GIVEN PASSAGE –
One issue that can impact the repair results is the laser repair itself. Laser repair can introduce new failures. However, the number of new laser-induced failures is typically negligible and greatly outweighed by the newly available memory function.
This new technology makes expensive, external memory testers obsolete for SoCs. Because the memory is tested and repaired by the processor, the only other SoC test that needs to be performed externally is by the logic tester. This can be coordinated with the memory test and repair for a faster, more thorough and ultimately more cost-effective test.
The test and repair processor performs in a series of four stages.
The first function is to run a standard BIST for the test phase. The BIST function is important since it determines how much memory needs to be repaired. This BIST technology can find more than 99 percent of all memory defects in an SRAM, providing a solid start to the process.
Then, a built-in self-diagnosis finds the location of any defects and, if needed, provides error logging and scan-out failure date data.
Third, the built-in redundancy allocation module takes over at this point. This function identifies available redundant rows and columns and maps the optimum redundancy assignment. It pulls information from its process failure history, which is a database of failure data from the specific foundry that contains pertinent defect information.

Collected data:
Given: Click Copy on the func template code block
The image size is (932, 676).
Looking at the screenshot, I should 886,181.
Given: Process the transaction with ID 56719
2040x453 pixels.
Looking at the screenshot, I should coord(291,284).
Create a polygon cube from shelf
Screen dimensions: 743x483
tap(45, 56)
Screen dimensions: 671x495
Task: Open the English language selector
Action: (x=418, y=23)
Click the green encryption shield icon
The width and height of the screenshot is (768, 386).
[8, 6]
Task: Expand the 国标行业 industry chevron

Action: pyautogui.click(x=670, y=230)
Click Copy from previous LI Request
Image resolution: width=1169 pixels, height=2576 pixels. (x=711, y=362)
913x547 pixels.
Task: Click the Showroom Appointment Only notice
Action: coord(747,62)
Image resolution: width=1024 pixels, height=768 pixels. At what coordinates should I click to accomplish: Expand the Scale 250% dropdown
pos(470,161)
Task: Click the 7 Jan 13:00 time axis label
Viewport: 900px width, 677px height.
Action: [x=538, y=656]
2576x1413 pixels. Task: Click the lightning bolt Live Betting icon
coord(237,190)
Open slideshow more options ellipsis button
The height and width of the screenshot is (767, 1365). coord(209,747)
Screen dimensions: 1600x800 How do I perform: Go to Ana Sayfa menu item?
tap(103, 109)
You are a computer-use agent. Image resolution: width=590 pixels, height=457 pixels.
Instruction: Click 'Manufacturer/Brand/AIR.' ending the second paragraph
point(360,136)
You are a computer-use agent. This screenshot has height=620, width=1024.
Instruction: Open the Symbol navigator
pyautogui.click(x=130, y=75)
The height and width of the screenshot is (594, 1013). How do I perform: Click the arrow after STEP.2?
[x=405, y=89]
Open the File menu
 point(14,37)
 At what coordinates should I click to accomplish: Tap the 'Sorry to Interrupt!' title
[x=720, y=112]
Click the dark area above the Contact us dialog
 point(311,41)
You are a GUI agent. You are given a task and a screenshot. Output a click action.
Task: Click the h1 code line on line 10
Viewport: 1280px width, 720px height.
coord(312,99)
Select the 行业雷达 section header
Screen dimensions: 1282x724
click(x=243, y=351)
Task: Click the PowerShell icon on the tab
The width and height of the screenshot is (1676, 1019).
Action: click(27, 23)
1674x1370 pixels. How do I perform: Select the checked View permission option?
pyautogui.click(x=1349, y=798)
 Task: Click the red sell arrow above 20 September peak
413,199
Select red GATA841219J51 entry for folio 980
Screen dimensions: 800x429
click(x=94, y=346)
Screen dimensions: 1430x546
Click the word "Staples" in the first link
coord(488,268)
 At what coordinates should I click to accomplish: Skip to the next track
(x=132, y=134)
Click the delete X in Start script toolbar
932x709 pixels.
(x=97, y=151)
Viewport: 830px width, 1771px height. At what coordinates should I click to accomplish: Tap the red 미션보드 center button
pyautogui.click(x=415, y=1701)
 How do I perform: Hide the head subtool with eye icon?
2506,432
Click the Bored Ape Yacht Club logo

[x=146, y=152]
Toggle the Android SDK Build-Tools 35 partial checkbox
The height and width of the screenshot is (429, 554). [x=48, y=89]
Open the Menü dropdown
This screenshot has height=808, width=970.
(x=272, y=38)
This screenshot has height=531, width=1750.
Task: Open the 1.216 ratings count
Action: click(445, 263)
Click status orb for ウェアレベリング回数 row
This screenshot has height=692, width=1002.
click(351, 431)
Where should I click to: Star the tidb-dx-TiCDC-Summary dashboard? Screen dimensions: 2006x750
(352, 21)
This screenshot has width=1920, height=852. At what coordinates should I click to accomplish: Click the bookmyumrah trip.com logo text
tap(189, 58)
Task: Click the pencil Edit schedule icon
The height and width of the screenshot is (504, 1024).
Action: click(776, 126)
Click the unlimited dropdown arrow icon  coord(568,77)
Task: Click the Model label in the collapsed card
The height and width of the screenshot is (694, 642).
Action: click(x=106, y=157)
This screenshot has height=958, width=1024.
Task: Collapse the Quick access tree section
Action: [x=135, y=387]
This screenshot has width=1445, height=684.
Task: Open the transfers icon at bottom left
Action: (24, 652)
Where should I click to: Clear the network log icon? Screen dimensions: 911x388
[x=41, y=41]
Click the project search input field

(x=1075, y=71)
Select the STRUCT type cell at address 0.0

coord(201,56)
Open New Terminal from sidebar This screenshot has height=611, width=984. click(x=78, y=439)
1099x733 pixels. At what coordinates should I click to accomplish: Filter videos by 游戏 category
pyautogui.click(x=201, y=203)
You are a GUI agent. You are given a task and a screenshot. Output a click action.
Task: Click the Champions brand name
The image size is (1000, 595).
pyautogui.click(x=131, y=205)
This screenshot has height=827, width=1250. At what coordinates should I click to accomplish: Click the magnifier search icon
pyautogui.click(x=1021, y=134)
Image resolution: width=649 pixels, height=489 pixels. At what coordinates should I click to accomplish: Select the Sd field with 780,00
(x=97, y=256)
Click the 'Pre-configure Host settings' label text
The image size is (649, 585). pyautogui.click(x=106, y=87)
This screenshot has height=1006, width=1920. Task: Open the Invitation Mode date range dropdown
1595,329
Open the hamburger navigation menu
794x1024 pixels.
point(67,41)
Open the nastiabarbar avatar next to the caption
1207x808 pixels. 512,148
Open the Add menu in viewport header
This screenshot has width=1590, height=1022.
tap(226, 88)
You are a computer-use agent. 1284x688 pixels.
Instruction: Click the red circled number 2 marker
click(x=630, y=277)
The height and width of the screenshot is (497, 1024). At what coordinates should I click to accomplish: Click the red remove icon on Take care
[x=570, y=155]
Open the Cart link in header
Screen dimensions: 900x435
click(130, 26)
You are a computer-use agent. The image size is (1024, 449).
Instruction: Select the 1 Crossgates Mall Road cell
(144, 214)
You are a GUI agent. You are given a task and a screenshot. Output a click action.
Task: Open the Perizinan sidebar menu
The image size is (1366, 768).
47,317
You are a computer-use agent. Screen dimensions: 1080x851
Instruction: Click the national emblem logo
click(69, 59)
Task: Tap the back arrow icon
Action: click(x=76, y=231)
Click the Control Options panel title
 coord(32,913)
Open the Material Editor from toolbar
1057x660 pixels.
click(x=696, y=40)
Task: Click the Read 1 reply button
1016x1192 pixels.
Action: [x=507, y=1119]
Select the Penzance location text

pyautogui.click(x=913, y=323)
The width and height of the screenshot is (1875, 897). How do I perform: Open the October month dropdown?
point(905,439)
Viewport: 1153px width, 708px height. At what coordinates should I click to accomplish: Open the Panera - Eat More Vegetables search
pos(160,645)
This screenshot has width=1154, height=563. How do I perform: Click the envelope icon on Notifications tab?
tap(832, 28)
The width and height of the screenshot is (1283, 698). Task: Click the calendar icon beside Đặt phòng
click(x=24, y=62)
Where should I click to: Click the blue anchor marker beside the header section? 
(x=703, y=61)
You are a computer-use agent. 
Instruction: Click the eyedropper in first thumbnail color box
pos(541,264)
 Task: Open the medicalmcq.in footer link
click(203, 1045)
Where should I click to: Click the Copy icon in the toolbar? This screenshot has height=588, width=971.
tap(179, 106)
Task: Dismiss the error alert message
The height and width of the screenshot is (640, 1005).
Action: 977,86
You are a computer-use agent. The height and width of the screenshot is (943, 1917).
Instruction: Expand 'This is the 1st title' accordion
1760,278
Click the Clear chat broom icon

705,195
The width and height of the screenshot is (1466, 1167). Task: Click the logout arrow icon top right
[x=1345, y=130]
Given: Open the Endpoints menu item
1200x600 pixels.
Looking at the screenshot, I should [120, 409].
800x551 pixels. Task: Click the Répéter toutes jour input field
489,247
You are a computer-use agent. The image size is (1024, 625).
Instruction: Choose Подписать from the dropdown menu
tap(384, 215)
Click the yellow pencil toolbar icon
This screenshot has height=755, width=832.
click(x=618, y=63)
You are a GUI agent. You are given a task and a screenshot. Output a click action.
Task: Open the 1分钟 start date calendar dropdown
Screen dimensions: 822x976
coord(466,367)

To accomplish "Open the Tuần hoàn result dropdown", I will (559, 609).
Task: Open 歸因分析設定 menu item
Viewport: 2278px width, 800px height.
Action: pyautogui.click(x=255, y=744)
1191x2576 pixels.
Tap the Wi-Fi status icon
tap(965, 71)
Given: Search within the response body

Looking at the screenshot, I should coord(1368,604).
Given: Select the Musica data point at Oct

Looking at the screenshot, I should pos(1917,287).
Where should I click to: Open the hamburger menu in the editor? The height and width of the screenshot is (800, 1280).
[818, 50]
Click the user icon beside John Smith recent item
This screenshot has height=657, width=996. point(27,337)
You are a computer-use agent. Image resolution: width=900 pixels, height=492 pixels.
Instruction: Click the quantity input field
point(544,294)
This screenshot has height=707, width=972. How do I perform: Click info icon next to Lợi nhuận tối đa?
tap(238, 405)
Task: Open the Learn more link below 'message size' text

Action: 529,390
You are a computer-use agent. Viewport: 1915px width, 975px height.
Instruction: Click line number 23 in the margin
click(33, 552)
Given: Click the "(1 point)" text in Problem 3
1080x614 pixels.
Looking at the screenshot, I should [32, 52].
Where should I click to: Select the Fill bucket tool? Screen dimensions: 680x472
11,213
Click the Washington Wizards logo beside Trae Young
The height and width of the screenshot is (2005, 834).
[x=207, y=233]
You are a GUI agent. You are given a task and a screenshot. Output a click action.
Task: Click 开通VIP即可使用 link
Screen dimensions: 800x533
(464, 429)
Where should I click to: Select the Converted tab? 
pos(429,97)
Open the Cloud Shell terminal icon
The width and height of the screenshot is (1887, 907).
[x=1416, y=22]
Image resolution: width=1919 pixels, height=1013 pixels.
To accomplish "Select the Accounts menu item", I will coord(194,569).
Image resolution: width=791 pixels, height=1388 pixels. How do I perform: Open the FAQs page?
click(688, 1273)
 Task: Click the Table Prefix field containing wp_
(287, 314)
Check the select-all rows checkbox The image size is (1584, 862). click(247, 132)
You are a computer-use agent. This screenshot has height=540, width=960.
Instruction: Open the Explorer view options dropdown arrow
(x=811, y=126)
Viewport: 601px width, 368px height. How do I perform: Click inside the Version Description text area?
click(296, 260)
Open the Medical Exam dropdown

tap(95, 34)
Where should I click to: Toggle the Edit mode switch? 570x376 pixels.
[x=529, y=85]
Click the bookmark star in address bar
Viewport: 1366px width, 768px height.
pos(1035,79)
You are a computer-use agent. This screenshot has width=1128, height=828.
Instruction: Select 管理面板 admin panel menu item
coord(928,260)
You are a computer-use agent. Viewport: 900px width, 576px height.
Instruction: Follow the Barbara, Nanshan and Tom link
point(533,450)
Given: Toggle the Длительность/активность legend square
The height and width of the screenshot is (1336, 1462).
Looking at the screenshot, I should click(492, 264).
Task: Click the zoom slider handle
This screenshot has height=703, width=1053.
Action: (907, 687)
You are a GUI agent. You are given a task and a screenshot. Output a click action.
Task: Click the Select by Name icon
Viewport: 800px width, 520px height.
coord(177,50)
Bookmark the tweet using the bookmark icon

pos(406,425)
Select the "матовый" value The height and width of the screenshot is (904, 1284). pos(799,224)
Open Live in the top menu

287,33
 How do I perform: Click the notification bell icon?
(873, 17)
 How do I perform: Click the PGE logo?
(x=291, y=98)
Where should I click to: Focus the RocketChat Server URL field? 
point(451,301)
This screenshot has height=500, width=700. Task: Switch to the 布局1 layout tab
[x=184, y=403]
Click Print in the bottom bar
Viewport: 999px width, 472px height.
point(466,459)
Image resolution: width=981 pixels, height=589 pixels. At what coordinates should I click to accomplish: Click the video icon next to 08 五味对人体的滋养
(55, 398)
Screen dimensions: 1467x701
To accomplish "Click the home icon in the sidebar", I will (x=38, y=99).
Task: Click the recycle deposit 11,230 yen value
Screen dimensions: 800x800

TASKS FOR THIS EXERCISE –
1. In the passage on memory test and repair, what share of all memory defects in an SRAM can the BIST technology find?
2. Substitute "logic analyzer" for "logic tester" in the passage on memory test and repair, and give the text from "One issue that" up to and including "more cost-effective test.".

EXERCISE ANSWERS –
1. More than 99 percent.

2.
One issue that can impact the repair results is the laser repair itself. Laser repair can introduce new failures. However, the number of new laser-induced failures is typically negligible and greatly outweighed by the newly available memory function.
This new technology makes expensive, external memory testers obsolete for SoCs. Because the memory is tested and repaired by the processor, the only other SoC test that needs to be performed externally is by the logic analyzer. This can be coordinated with the memory test and repair for a faster, more thorough and ultimately more cost-effective test.